光莉さまの言う通りなるべく近づかないようにしないと。

この人からは、なんだか嫌な感じがする!


「万年発情なんてひどいよ~。私はただ、ヤマトきゅんを食べようと思っただけなのに~」

「ひっ!」

「こーらっ! ラビーさん! 男の子が怖がっちゃってるよ!」

「それで、今ラビーを取り押さえて説教しているのが『乙女の花園』の『九条院はるか』先輩。初期メンバーでごろろっくのお姉さんだから、いつでも甘えていいぞ!」

「紹介に預かりました九条院はるかです。もしごろろっくメンバーの誰かが迷惑を掛けたら私に言ってください。

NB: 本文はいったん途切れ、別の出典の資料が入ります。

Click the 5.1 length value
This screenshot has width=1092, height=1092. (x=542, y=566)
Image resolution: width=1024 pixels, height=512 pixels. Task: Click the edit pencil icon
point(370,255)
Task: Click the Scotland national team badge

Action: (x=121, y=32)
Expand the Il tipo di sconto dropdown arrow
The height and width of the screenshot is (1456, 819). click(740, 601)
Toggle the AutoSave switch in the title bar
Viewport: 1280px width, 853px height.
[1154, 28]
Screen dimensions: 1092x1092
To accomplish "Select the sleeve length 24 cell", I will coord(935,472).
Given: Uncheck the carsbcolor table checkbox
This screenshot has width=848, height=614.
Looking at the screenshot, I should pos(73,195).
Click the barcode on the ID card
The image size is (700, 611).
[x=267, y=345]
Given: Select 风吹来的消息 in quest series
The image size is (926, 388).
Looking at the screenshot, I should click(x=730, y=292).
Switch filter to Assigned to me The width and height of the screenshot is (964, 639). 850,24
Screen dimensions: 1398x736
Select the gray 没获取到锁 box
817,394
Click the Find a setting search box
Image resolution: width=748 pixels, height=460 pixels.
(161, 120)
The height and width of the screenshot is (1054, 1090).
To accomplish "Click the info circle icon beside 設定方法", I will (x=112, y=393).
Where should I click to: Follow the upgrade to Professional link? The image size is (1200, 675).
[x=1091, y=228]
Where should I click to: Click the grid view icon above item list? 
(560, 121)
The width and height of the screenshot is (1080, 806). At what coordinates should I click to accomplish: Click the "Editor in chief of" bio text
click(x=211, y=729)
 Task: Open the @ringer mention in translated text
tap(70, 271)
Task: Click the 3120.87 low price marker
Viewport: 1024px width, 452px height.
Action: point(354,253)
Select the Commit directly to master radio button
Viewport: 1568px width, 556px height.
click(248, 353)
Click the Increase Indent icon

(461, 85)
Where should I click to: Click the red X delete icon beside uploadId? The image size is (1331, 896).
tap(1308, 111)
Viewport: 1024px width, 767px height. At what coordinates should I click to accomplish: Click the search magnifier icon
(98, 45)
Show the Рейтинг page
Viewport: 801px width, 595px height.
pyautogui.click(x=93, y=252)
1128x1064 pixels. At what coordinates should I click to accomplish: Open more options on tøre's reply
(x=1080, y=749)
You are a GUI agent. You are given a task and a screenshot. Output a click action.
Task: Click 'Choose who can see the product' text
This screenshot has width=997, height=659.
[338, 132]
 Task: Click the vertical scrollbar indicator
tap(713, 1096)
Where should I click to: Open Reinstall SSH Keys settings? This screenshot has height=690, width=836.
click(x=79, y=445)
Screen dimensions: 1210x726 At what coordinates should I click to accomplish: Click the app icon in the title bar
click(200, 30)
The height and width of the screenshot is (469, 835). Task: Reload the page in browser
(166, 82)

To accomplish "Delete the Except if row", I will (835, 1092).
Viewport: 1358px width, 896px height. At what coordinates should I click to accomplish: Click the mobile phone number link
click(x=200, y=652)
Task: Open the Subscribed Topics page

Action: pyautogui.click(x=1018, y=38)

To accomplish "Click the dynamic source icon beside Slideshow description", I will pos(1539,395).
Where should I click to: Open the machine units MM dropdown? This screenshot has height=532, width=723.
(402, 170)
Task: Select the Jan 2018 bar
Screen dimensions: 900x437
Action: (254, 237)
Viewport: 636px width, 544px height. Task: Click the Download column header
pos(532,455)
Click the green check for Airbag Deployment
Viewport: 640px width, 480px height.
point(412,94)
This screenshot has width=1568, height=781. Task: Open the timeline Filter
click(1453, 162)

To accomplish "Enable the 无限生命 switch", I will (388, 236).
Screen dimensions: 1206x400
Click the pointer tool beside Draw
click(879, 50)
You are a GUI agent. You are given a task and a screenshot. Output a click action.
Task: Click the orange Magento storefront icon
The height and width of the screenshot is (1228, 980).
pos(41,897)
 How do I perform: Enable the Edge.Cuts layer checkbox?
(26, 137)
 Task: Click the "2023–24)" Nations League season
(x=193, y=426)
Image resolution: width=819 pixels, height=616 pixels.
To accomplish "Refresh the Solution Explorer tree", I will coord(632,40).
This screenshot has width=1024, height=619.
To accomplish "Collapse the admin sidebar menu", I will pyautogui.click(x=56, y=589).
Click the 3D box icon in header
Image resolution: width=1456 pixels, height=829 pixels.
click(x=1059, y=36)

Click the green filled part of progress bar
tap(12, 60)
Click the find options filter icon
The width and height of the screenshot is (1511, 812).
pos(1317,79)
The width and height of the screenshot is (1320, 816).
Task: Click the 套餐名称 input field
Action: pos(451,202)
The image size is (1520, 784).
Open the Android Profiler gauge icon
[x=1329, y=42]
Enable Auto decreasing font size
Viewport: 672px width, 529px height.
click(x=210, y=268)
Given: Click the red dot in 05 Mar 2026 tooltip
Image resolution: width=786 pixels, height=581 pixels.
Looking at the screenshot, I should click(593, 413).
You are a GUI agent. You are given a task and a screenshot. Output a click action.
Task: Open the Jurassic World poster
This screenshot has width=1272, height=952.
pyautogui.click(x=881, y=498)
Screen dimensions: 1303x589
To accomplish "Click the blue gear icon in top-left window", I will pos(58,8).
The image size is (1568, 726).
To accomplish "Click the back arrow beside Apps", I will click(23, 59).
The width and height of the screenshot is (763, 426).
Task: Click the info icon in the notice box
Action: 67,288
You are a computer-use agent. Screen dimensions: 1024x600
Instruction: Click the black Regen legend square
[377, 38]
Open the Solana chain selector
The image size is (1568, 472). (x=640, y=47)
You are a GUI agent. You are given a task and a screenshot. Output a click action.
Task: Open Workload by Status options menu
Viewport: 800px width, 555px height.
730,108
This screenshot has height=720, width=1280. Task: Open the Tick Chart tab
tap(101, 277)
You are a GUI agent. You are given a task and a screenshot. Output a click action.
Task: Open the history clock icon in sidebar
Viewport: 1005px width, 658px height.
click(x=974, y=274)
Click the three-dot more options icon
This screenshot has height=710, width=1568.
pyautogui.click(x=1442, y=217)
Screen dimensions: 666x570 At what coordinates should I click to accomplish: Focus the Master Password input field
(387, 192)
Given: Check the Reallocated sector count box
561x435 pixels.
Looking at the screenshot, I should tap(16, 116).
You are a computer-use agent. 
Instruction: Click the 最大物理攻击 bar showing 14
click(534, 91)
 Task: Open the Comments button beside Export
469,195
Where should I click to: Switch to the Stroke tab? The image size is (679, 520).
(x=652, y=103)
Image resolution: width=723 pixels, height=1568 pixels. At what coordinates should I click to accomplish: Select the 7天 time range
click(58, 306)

しっかりと調教しますので」

「は、はい!」


今調教って聞こえたけど気のせい……じゃないよね。


辺りを見渡してみると、控室にいたミネルバさまとハリンさん以外は顔を青ざめていた。


もしラビー様が何かしてきたらはるか様に報告しよう!


けど、今はそんなことよりも気になることがある!


「光莉さま、質問よろしいでしょうか」

「いいけどどうした?」


最初は単語の意味が解らなかったけど、ラビー様を見ているとなんとなく意味が分かってきた。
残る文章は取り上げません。